Miguel Lucena Filho
Vivíamos, os filhos de Migué Fotogra e Dona Nila, pobrezinhos e simples, um calçado por ano e umas três roupas, lavadas na pedra, sob um pé de manga, pela zelosa mãe de nove filhos, a mulher mais paciente que já conhecemos, a criar os rebentos, cuidar do marido e ainda levar tirrinas na cabeça, todos os dias, para os heróis da agricultura.
O velho Miguel era um misto de fotógrafo e agricultor. Passava a semana na roça e aos sábados e domingos batia até o último instantâneo para garantir o sustento da família. Assim, criou, educou e instruiu todos os filhos, formou quase todos, o que fez com o maior orgulho.
Quando um de nós passava no vestibular, a farra dava no meio da canela. Miguel Lucena saía pelas ruas a anunciar a vitória do filho, que era na verdade a vitória dele e de Dona Emília, e aí convidava a cidade toda para comemorar.
Quando passei no vestibular de Direito, aos 17 anos, a Rua do Cancão viu até bateria de escola de samba – se bem que era a escola de Preto Lira, então namorado de Judite Antas, mas era uma escola. Logo após o resultado, eu já com a cabeça raspada e cheio de carraspana, cheguei em casa e lá estava Migué Fotogra, Emília ao lado, a gritar ao mundo seu mais novo troféu: “Lá vem meu bacharé!”.
Mesmo nos períodos mais difíceis, quando a seca castigava a nossa terra, o velho Migué não deixava a família sem a ceia de Natal. Princesa se enchia de luzes – era a Paris sertaneja -, a igreja matriz, majestosa, com seu relógio tocador e seus sinos dobradores, com o pátio repleto de atrações – rodas-gigantes, bingos, quermesse, jogos, brincadeiras, danças etc. -, era o chamariz para gente de toda a região.
Nas quermesses, além de comer bolo de puba e pão doce e tomar o capilé de João Costa – um tonel de refresco bem docinho, no qual ele enfiava o mesmo caneco que era servido a todos -, nos divertíamos com as matutas da roça no oitão da Igreja de Nossa Senhora do Bom Conselho.
À meia-noite, como a ouvir o chamamento do chefe Miguel Lucena, corríamos todos para casa e lá encontrávamos Dona Emília, ou Dona Nila, com a mesa posta e repleta de galinhas assadas, arroz branco, farofa e vinho de garrafão. Logo em seguida, chegava o velho Migué, chapéu quebrado na testa, já declamando uns versos depois de umas lapadas de uísque de homem – uísque de homem é Drurys, dizia – , e um grande bolo nas mãos, o bolo que, após a refeição principal, fecharia a celebração do nascimento do Filho de Deus.
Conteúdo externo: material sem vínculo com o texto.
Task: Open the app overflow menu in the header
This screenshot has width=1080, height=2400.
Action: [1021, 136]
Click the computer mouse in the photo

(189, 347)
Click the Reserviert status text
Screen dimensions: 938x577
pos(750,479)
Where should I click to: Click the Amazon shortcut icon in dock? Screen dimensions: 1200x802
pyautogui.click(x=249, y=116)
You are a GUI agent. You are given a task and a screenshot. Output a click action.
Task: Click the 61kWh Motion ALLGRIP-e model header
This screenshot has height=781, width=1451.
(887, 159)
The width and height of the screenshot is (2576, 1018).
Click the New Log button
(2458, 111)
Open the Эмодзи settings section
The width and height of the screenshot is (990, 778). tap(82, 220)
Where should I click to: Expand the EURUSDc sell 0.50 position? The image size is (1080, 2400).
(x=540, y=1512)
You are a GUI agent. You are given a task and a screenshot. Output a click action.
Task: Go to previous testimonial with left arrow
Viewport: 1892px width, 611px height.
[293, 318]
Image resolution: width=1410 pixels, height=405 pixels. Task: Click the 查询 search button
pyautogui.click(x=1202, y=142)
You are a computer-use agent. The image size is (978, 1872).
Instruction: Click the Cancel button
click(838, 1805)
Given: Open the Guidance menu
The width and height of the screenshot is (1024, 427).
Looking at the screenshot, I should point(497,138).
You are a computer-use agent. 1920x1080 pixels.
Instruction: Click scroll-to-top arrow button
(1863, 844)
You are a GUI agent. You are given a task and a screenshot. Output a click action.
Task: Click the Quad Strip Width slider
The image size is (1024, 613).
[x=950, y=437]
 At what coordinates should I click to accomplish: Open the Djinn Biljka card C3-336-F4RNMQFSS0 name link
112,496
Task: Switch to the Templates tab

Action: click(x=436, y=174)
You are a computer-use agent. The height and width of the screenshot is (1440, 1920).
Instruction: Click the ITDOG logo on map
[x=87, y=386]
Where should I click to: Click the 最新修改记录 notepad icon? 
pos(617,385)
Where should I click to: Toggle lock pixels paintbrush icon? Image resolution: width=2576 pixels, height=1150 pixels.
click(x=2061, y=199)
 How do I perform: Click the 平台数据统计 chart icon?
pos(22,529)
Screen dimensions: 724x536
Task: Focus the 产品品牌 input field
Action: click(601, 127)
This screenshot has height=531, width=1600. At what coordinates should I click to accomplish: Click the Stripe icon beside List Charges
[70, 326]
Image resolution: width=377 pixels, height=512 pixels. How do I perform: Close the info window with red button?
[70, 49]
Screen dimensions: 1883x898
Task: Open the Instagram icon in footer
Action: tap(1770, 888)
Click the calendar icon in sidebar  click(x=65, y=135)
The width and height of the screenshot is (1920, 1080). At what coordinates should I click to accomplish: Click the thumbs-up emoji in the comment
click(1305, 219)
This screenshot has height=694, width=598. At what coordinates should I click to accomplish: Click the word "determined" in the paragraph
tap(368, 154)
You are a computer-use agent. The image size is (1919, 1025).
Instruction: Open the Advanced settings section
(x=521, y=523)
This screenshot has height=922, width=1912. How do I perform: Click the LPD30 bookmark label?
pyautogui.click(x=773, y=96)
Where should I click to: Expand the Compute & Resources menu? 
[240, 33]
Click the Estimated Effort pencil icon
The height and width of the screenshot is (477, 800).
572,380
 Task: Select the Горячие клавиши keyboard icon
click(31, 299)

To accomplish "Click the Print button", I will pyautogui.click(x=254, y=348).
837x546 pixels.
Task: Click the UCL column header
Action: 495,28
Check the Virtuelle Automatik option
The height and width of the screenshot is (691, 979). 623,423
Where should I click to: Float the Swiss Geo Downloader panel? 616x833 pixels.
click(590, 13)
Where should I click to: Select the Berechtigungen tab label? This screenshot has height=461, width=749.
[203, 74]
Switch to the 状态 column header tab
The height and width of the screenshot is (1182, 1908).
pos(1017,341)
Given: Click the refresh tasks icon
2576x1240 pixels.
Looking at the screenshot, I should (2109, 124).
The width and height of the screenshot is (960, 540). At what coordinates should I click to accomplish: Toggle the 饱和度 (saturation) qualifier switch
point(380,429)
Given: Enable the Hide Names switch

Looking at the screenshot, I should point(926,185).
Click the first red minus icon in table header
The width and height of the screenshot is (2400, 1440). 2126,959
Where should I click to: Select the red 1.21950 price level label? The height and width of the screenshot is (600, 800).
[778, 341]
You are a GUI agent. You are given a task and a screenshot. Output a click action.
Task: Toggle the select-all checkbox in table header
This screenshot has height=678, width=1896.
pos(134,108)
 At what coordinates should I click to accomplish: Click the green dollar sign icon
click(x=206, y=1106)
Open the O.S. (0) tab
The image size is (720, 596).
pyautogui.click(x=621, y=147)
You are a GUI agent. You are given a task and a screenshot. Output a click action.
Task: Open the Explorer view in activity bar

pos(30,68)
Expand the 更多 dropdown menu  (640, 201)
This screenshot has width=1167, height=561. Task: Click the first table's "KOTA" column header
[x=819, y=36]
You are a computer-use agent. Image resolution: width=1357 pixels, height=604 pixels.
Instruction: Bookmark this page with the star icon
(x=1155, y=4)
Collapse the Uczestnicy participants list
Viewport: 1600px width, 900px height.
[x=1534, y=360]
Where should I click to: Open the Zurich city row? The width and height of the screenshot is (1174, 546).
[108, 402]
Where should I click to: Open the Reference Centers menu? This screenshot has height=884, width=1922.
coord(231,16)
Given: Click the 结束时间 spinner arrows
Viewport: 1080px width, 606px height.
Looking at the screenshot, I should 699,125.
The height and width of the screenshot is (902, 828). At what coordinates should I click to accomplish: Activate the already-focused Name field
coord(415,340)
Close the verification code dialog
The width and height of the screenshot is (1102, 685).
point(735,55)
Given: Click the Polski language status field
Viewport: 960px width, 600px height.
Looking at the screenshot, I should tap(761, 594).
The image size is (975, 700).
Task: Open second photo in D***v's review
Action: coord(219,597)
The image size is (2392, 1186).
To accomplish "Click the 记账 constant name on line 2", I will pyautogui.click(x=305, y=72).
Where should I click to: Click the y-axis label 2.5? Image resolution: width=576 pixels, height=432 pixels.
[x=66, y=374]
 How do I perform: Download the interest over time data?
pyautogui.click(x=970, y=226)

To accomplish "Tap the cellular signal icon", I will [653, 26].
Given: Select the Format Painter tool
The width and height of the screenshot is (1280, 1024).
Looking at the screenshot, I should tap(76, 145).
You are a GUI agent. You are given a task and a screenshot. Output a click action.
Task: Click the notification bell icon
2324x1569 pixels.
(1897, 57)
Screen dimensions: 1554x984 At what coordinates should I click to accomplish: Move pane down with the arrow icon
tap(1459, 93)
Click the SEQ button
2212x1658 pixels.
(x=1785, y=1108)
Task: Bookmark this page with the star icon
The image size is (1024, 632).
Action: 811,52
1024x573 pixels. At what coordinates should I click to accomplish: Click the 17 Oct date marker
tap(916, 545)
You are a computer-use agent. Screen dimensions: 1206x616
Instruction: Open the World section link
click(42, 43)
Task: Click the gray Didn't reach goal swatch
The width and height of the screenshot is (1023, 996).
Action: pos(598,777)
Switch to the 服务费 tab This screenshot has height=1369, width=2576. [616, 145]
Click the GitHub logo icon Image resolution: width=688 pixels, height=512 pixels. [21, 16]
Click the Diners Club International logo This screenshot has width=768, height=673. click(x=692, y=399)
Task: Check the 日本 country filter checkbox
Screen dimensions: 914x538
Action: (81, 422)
Numa madrugada de Natal de 1984, sem bolo e vinho de garrafão, longe de Princesa, mas cercado dos filhos que tanto amou e amado para sempre, o velho Miguel foi encontrar-se com o Filho de Deus. E, apesar da ausência física, o velho Miguel está presente em todas as ceias de todos os seus filhos. Na minha, ele é sempre convidado principal, ao lado de dona Emília, porque eles são o fermento da nossa fartura.